#### SUPPLIED RECORDS ####

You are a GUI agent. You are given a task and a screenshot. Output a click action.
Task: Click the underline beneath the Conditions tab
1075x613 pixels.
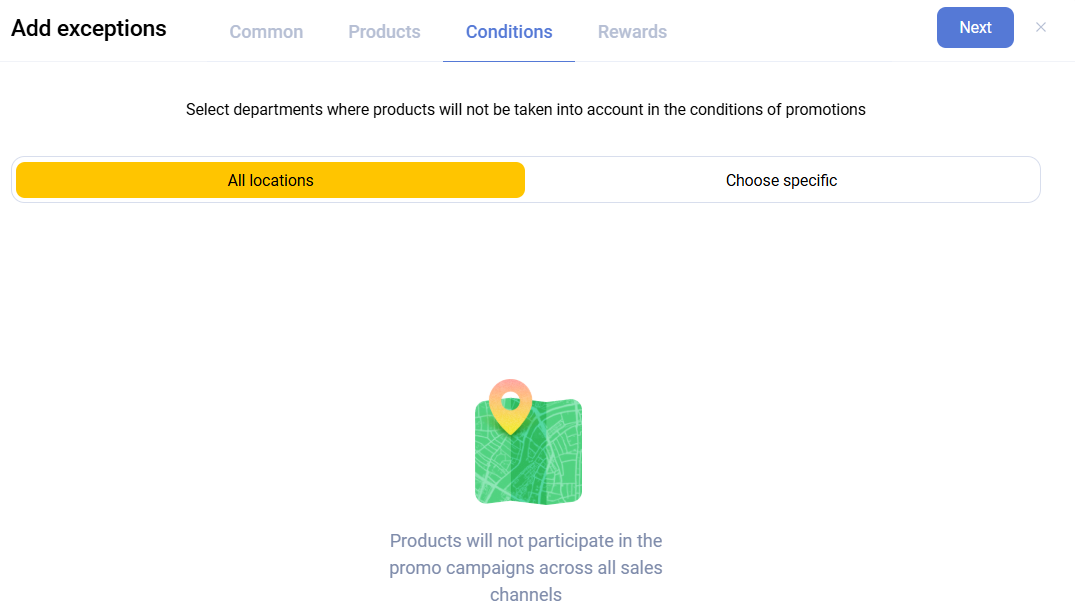(x=509, y=61)
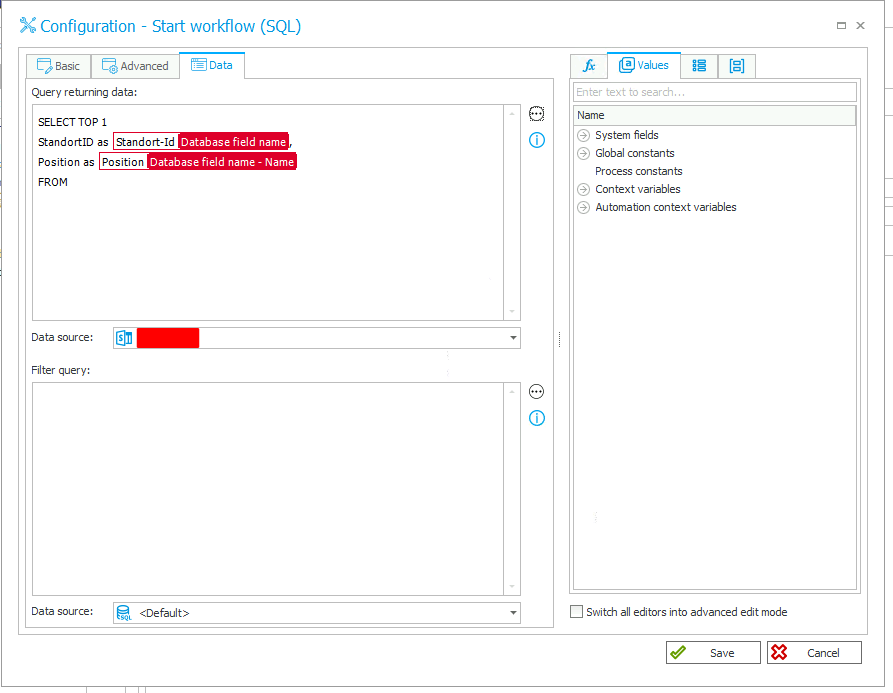893x693 pixels.
Task: Switch to the Advanced tab
Action: pos(135,66)
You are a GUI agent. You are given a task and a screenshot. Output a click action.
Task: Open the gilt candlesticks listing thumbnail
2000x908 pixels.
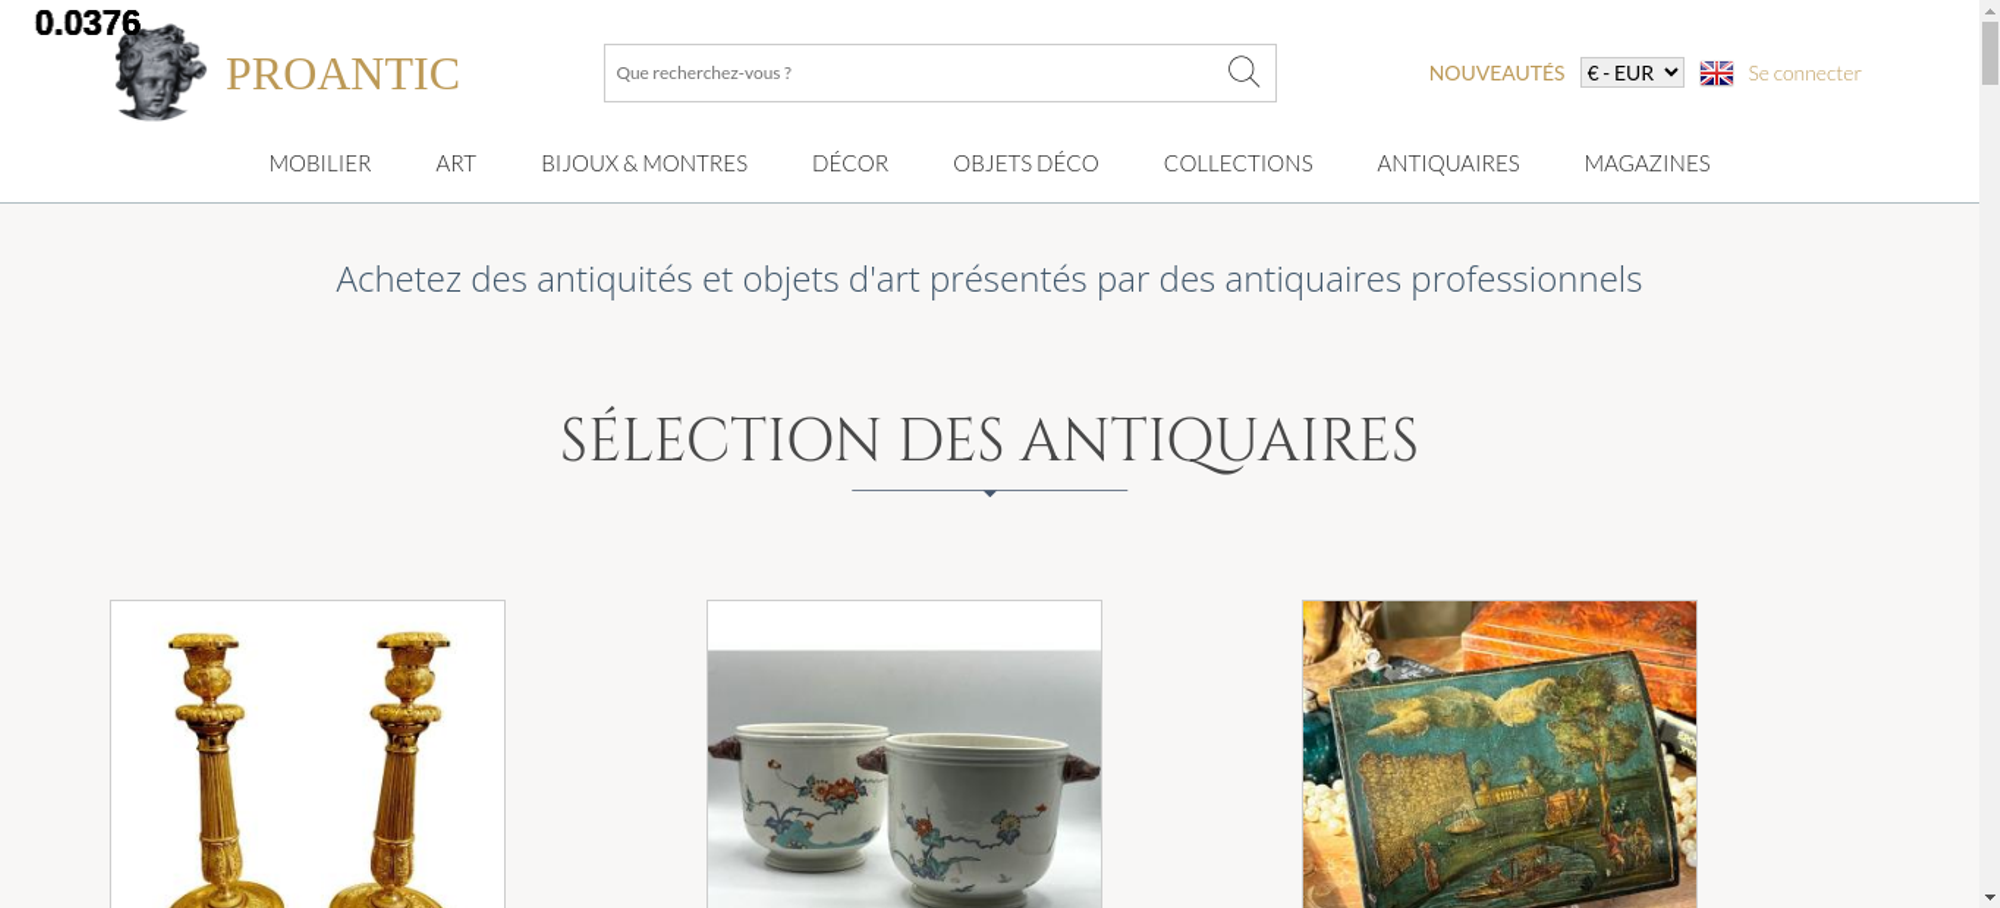[308, 754]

####

Swap "GUI agent" for "interface agent" everywhere in the records above and write all of them out again with nothing else changed. Leave the pictures out.

You are a interface agent. You are given a task and a screenshot. Output a click action.
Task: Click the underline beneath the Conditions tab
1075x613 pixels.
(x=509, y=61)
893x693 pixels.
Task: Switch to the Advanced tab
Action: pos(135,66)
You are a interface agent. You are given a task and a screenshot. Output a click action.
Task: Open the gilt candlesticks listing thumbnail
2000x908 pixels.
[308, 754]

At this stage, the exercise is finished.